Most of the company's workforce transitioned to remote work last year, and Heath said the company expects many employees will prefer to continue working from home or working in the office a few days per week.

SAS, the largest independent analytics vendor, is well known for providing generous employee benefits and support, said Doug Henschen, principal analyst at Constellation Research.

I wouldn't be surprised to see further trims.
Doug HenschenPrincipal analyst, Constellation Research

Henschen, who has visited the company's multi-building campus in Cary, said he can see where SAS might pare back staffing for housekeeping, dining, AV support and similar service positions.

"I wouldn't be surprised to see further trims as the workforce emphasis on being in Cary shifts and opens up opportunities for remote workers," he said.

"It's apparent that shifts to work-from-home won't be going away anytime soon, even in states with better COVID stats and more lenient employee and customer density policies," he continued.

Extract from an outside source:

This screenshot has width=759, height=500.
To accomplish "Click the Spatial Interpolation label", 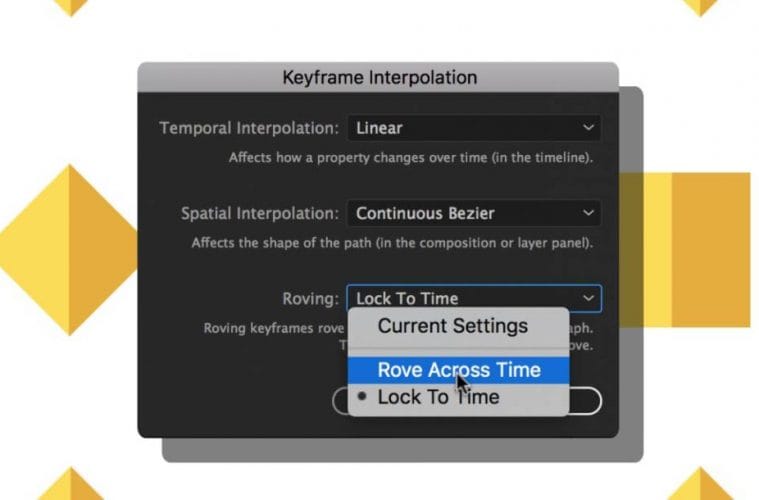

The economic fallout from the pandemic, as well as the sudden switch to remote work for many organizations, led to waves of layoffs in many industries over the past year.

While some technology vendors saw their stock prices and business rise dramatically, the tech sector has not been immune to layoffs. Prominent vendors such as Dell, Salesforce and DataRobot cut jobs last year, although some tech vendors said their layoffs were unrelated to the pandemic.

The layoffs at SAS are likely hitting service workers whose jobs depend on a physical presence in the office, Henschen said.

SAS cut approximately 100 positions "as a result of our ongoing digital transformation efforts and the reduced need for on-site support services, including housekeeping and in-person event support," Heath said. 

SAS appears to be still hiring despite the layoffs. The careers page on the SAS website lists hundreds of open positions around the world.

Goodnight made the no-layoff comment in an interview with Bloomberg published on May 1, 2020.